EXTRACTED ENTRIES.
--
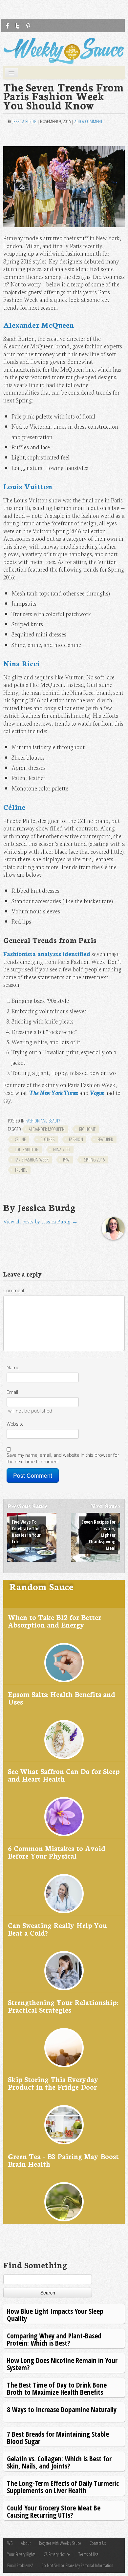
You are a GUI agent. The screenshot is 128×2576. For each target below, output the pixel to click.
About (26, 2543)
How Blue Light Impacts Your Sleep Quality (55, 2314)
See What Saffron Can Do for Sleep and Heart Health (63, 1775)
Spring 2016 (94, 1160)
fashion (76, 1139)
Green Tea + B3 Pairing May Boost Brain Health (63, 2160)
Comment (14, 1290)
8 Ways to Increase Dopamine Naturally (62, 2409)
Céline (14, 807)
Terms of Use (88, 2554)
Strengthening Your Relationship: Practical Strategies (63, 2006)
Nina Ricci (21, 663)
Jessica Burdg (24, 121)
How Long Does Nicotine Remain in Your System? (62, 2363)
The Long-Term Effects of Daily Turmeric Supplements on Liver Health (63, 2486)
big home (87, 1129)
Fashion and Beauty (43, 1121)
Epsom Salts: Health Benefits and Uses (61, 1698)
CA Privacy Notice (57, 2554)
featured (105, 1139)
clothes (47, 1139)
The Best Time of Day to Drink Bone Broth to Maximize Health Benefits (57, 2388)
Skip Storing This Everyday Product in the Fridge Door (53, 2083)
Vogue (97, 1092)
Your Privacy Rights (21, 2554)
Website (15, 1424)
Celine (20, 1139)
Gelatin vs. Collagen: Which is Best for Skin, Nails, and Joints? (59, 2462)
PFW (66, 1160)
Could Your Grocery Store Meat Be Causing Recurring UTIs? (53, 2511)
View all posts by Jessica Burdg (40, 1221)
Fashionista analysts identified (46, 953)
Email (12, 1392)
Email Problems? (20, 2565)
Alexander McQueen (38, 325)
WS (9, 2543)
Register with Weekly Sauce (60, 2543)
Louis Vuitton (27, 486)
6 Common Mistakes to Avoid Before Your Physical (56, 1852)
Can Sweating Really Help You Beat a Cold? (57, 1929)
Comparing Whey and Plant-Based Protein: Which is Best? (54, 2339)
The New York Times (54, 1092)
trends (21, 1170)
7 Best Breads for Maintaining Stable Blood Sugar (58, 2437)
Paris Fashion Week (32, 1160)
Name (13, 1367)
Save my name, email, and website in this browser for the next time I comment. (63, 1458)
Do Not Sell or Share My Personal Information (77, 2565)
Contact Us (98, 2543)
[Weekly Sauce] (64, 50)
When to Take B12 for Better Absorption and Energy (54, 1621)
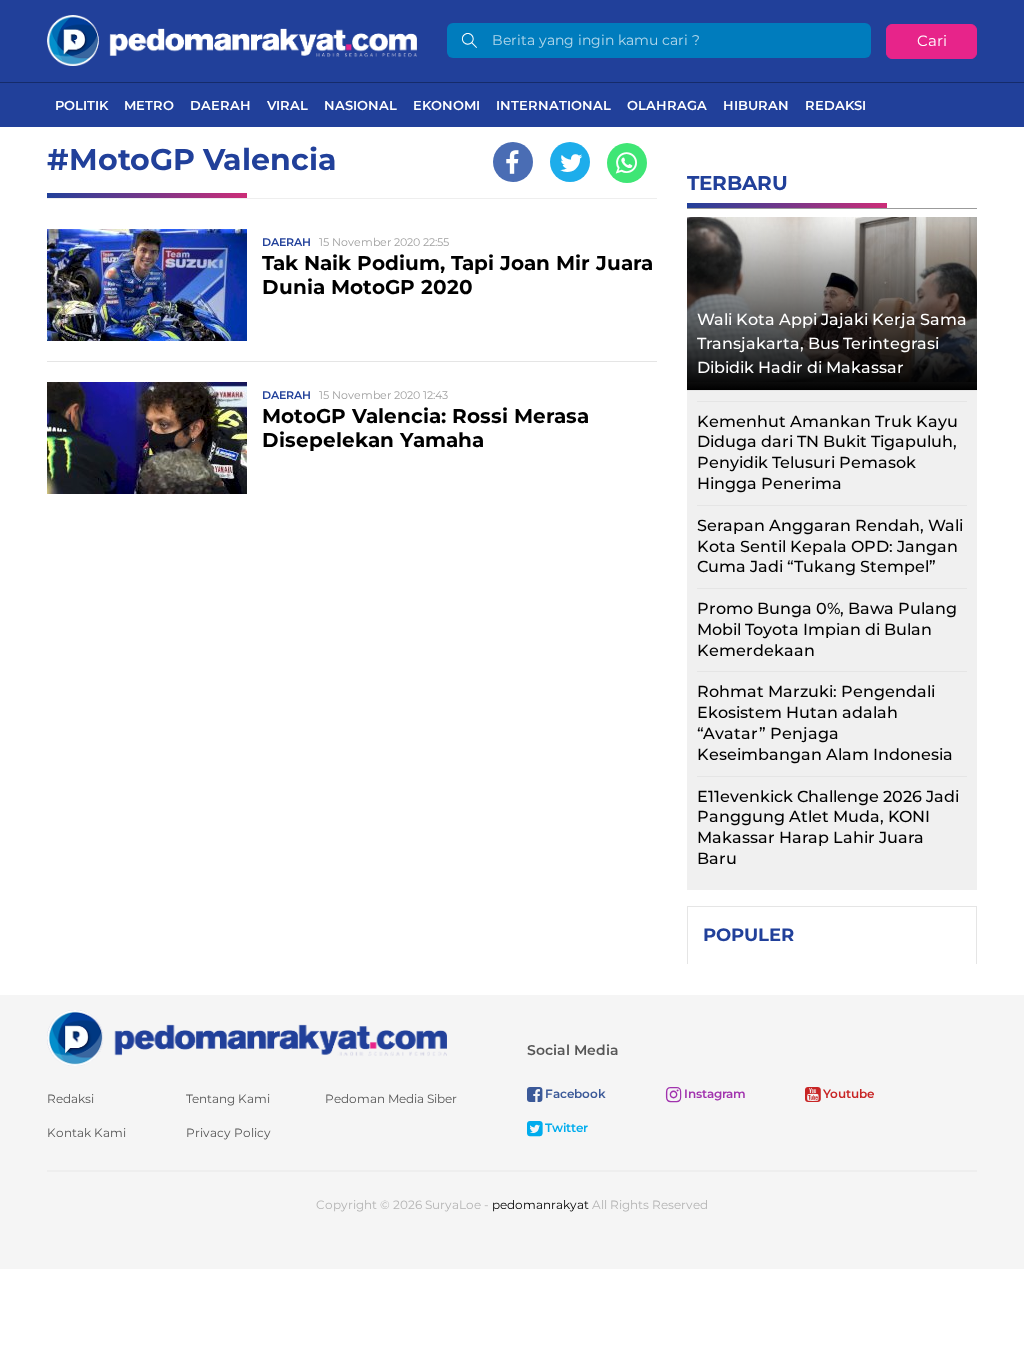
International (553, 105)
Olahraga (667, 105)
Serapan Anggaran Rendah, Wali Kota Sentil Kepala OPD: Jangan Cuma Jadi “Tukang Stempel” (830, 546)
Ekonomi (446, 105)
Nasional (360, 105)
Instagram (713, 1093)
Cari (932, 40)
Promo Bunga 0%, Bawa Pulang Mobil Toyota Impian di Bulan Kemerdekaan (827, 629)
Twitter (565, 1127)
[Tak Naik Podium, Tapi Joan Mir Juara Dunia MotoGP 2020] (147, 284)
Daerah (220, 105)
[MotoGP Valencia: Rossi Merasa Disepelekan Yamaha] (147, 437)
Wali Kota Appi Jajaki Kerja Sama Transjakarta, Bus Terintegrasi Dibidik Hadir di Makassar (832, 343)
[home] (247, 1036)
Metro (149, 105)
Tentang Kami (228, 1098)
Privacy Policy (228, 1132)
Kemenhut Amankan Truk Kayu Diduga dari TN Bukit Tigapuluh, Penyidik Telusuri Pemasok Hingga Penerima (827, 452)
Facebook (574, 1093)
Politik (81, 105)
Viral (287, 105)
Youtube (847, 1093)
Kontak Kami (86, 1132)
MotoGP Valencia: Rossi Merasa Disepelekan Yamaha (425, 428)
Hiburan (756, 105)
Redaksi (835, 105)
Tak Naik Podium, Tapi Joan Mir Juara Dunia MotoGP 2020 (457, 275)
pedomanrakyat (540, 1204)
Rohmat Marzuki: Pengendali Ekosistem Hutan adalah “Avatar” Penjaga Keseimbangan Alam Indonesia (825, 722)
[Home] (232, 39)
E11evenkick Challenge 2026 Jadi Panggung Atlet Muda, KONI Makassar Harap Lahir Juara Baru (828, 827)
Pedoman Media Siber (391, 1098)
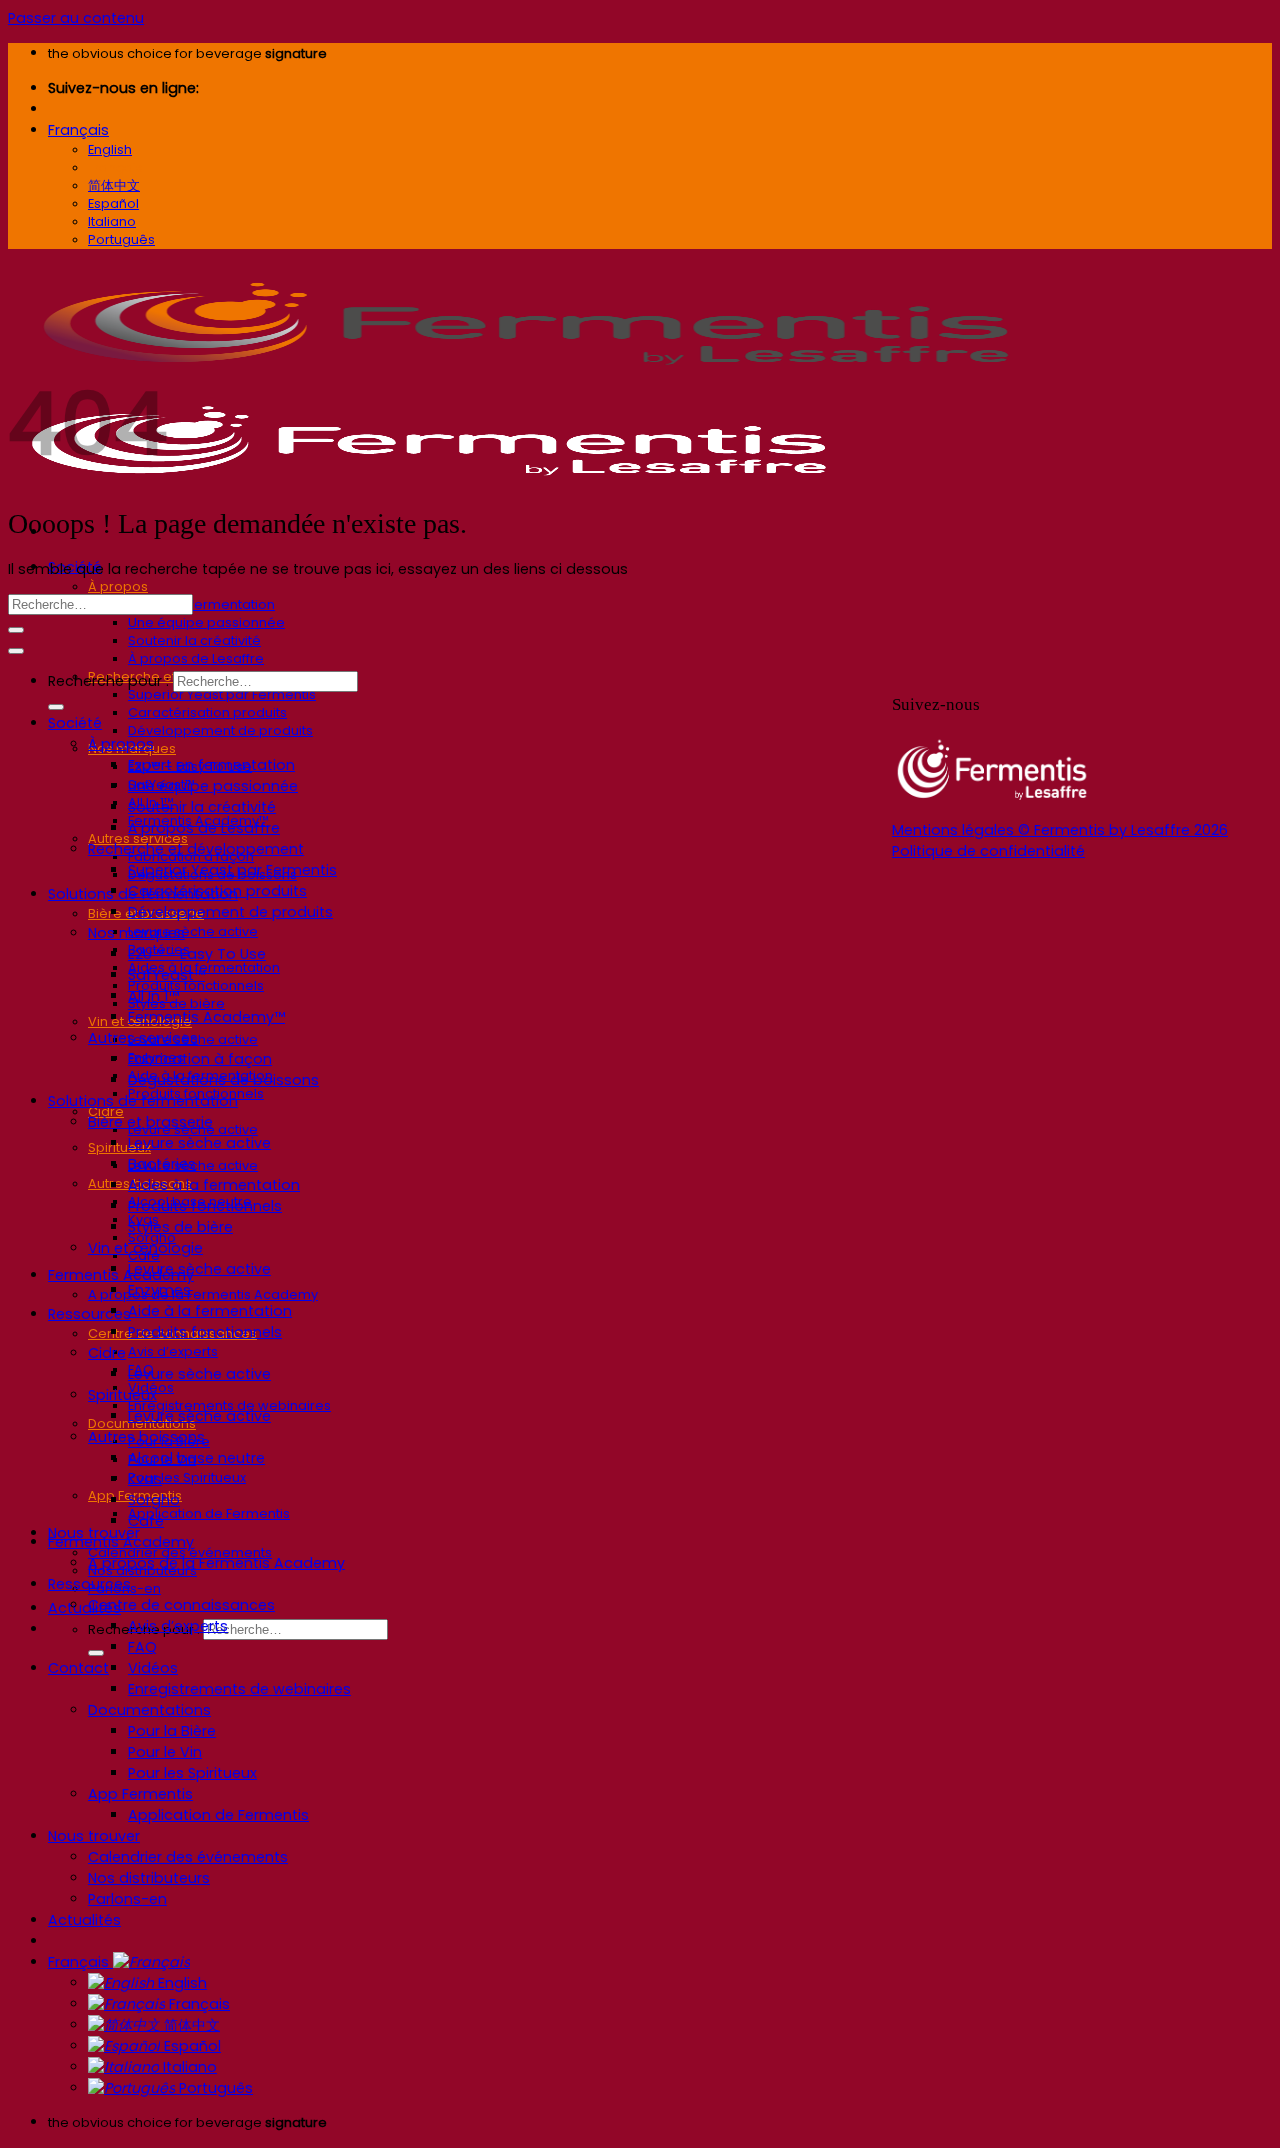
--
PROBLEM. Give the material again exactly as it is, but keep the pictures out.

THE COMPLETED TASK.
You are a GUI agent. The screenshot is 128×2576. For each target below, output the pixel to click.
About (26, 2543)
How Blue Light Impacts Your Sleep Quality (55, 2314)
See What Saffron Can Do for Sleep and Heart Health (63, 1775)
Spring 2016 (94, 1160)
fashion (76, 1139)
Green Tea + B3 Pairing May Boost Brain Health (63, 2160)
Comment (14, 1290)
8 Ways to Increase Dopamine Naturally (62, 2409)
Céline (14, 807)
Terms of Use (88, 2554)
Strengthening Your Relationship: Practical Strategies (63, 2006)
Nina Ricci (21, 663)
Jessica Burdg (24, 121)
How Long Does Nicotine Remain in Your System? (62, 2363)
The Long-Term Effects of Daily Turmeric Supplements on Liver Health (63, 2486)
big home (87, 1129)
Fashion and Beauty (43, 1121)
Epsom Salts: Health Benefits and Uses (61, 1698)
CA Privacy Notice (57, 2554)
featured (105, 1139)
clothes (47, 1139)
The Best Time of Day to Drink Bone Broth to Maximize Health Benefits (57, 2388)
Skip Storing This Everyday Product in the Fridge Door (53, 2083)
Vogue (97, 1092)
Your Privacy Rights (21, 2554)
Website (15, 1424)
Celine (20, 1139)
Gelatin vs. Collagen: Which is Best for Skin, Nails, and Joints? (59, 2462)
PFW (66, 1160)
Could Your Grocery Store Meat Be Causing Recurring UTIs? (53, 2511)
View all posts by Jessica Burdg (40, 1221)
Fashionista analysts identified (46, 953)
Email (12, 1392)
Email Problems? (20, 2565)
Alexander McQueen (38, 325)
WS (9, 2543)
Register with Weekly Sauce (60, 2543)
Louis Vuitton (27, 486)
6 Common Mistakes to Avoid Before Your Physical (56, 1852)
Can Sweating Really Help You Beat a Cold? (57, 1929)
Comparing Whey and Plant-Based Protein: Which is Best? (54, 2339)
The New York Times (54, 1092)
trends (21, 1170)
7 Best Breads for Maintaining Stable Blood Sugar (58, 2437)
Paris Fashion Week (32, 1160)
Name (13, 1367)
Save my name, email, and website in this browser for the next time I comment. (63, 1458)
Do Not Sell or Share My Personal Information (77, 2565)
Contact Us (98, 2543)
[Weekly Sauce] (64, 50)
When to Take B12 for Better Absorption and Energy (54, 1621)
International (553, 105)
Olahraga (667, 105)
Serapan Anggaran Rendah, Wali Kota Sentil Kepala OPD: Jangan Cuma Jadi “Tukang Stempel” (830, 546)
Ekonomi (446, 105)
Nasional (360, 105)
Instagram (713, 1093)
Cari (932, 40)
Promo Bunga 0%, Bawa Pulang Mobil Toyota Impian di Bulan Kemerdekaan (827, 629)
Twitter (565, 1127)
[Tak Naik Podium, Tapi Joan Mir Juara Dunia MotoGP 2020] (147, 284)
Daerah (220, 105)
[MotoGP Valencia: Rossi Merasa Disepelekan Yamaha] (147, 437)
Wali Kota Appi Jajaki Kerja Sama Transjakarta, Bus Terintegrasi Dibidik Hadir di Makassar (832, 343)
[home] (247, 1036)
Metro (149, 105)
Tentang Kami (228, 1098)
Privacy Policy (228, 1132)
Kemenhut Amankan Truk Kayu Diduga dari TN Bukit Tigapuluh, Penyidik Telusuri Pemasok Hingga Penerima (827, 452)
Facebook (574, 1093)
Politik (81, 105)
Viral (287, 105)
Youtube (847, 1093)
Kontak Kami (86, 1132)
MotoGP Valencia: Rossi Merasa Disepelekan Yamaha (425, 428)
Hiburan (756, 105)
Redaksi (835, 105)
Tak Naik Podium, Tapi Joan Mir Juara Dunia MotoGP 2020 (457, 275)
pedomanrakyat (540, 1204)
Rohmat Marzuki: Pengendali Ekosistem Hutan adalah “Avatar” Penjaga Keseimbangan Alam Indonesia (825, 722)
[Home] (232, 39)
E11evenkick Challenge 2026 Jadi Panggung Atlet Muda, KONI Makassar Harap Lahir Juara Baru (828, 827)
Pedoman Media Siber (391, 1098)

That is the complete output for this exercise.